Successful repair to Our GE range, manufactured prior to 1965 (when installed in house). Pulled range from wall, unplugged, removed burned-out broiler element. Previous check with GE to make cross reference of range part number to Part-select part number for this nearly 50-year-old range. Obtained new part and installed. Works. Range has self-cleaning oven, accidentally destroyed thermal switch attached to element mounting bracket, difficulty with frozen mounting nut. Self-cleaning still works; thermal switch locks out a solenoid which defeats door latch; prevents premature opening of oven door when oven too hot to open safely. Internet search did not find GE part but there are generic devices of the same type available; will consider installation later.
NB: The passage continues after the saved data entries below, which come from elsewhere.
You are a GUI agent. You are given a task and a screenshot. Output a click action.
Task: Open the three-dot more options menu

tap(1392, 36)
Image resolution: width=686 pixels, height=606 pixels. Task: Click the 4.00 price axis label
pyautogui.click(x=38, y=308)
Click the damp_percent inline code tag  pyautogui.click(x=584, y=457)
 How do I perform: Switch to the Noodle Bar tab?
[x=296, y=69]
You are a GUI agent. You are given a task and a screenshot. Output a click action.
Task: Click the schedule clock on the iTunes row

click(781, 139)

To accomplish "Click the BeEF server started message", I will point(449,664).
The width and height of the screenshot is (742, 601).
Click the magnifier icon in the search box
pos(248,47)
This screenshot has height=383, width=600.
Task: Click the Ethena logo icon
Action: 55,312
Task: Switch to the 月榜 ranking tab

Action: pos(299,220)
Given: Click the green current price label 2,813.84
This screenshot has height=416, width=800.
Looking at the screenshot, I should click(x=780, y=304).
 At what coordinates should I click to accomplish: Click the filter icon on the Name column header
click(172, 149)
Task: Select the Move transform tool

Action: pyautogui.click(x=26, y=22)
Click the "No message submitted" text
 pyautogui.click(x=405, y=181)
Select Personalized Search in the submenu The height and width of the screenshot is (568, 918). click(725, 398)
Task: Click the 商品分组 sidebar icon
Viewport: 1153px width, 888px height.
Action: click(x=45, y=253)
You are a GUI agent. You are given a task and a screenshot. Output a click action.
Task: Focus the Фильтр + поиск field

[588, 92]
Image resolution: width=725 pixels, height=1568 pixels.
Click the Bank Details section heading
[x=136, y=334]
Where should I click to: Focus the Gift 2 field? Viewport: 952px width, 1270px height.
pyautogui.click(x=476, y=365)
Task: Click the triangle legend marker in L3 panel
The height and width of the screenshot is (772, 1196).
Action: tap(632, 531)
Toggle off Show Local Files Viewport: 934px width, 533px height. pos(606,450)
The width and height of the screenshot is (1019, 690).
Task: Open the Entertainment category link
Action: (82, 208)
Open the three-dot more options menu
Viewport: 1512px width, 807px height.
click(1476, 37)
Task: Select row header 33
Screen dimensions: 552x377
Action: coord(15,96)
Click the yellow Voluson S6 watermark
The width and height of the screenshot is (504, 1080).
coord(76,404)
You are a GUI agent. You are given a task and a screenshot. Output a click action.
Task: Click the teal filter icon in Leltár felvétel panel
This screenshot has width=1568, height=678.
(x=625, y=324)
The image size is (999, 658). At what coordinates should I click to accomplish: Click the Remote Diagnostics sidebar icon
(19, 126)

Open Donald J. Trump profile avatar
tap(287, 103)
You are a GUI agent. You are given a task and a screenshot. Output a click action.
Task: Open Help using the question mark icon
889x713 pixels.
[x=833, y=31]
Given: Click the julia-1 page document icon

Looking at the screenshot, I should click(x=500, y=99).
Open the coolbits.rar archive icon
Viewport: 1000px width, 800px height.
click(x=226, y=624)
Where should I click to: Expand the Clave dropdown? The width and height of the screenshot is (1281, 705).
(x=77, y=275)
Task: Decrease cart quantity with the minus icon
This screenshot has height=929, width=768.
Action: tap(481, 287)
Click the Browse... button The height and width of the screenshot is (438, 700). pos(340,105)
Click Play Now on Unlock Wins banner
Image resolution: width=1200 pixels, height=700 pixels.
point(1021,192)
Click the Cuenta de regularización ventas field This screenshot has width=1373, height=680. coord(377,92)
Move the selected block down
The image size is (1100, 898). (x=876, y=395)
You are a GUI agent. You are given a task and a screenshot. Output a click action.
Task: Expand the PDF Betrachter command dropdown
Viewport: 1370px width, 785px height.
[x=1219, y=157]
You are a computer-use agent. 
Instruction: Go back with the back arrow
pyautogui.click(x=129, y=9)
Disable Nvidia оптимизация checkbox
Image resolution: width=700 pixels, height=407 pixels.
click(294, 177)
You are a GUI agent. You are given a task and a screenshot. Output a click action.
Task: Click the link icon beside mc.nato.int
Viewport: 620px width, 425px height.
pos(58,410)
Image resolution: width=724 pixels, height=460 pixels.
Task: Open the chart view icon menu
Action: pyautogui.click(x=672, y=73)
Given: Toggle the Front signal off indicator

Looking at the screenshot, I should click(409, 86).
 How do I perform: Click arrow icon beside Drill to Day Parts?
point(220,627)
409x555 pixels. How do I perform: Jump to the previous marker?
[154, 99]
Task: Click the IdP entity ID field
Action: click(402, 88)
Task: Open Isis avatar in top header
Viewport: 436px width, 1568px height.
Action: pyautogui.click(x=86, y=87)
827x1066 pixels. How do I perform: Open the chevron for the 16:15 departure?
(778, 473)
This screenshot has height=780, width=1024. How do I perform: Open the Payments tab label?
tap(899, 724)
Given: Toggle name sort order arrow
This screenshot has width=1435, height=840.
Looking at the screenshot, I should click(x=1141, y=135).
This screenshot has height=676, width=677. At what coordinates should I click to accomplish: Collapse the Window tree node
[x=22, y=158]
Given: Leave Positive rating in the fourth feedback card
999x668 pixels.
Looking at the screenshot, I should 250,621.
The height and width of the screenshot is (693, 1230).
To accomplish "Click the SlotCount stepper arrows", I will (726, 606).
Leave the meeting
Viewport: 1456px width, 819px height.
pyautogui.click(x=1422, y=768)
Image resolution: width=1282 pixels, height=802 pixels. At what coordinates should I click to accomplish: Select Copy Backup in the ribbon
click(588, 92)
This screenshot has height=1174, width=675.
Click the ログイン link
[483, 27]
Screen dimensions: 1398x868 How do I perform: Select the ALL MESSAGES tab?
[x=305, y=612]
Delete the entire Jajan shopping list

After ordering the proper part with the help of the phone customer service tech, I moved the stove from the wall, unclipped the connector, removed the two screws holding the sensor in place, and removed it. Reversed the above to put it back, and the oven holds perfect temperature.
The gasket needed to be replaced in top oven, it was brittle and broken.
We took out the philips screws on the right and left side of inside of the oven and two hex head screws on the clip on the top of the oven in the front. Then using a slot screw driver pryed the oven liner out enough to remove old gasket and replace the new gasket. We did see in some online directions that we were suppose to remove entire oven from cabinet and loosen bolts in the back. But, we were able to get enough space to get the old gasket out and new one installed. We did use a 1/4" thick piece of wood on face of oven to prevent any denting of oven when prying out the liner of the oven.
Turned off power at breaker panel. Removed 2 screws attaching element to stove. Pulled element out a couple of inches and removed 2 wires attached with screws. Installation is reverse order of removal. Be careful not to twist the terminal ends when tightening screws.
Element had blown a hole in itself during failure.
total of 4 screws to remove and replace. Took out the first 2 and pulled element out a few inches. now remove the screws from the element itself but be sure you don't loose the wire out the back of the oven. The only challenge was to keep the wires from falling back through the rear of the oven. This could be easily avoided if you have a clamp of some type ie. clothes pin, hemostst, shop clamp ect.
Removed sensor from back wall of oven by removing 2 screws from flange. I could not pull the wire-nut connections out through the small hole and thought I would have to pull the whole oven out of the wall to acess the connections from the back so instead I clipped the wires close to the old sensor and connected the new sensor with the small wire nuts provided, then enlarged the hole in the oven wall, being careful not to pinch the wires then pushed the wire nuts and extra wire back through the hole and put the screws back in the flange.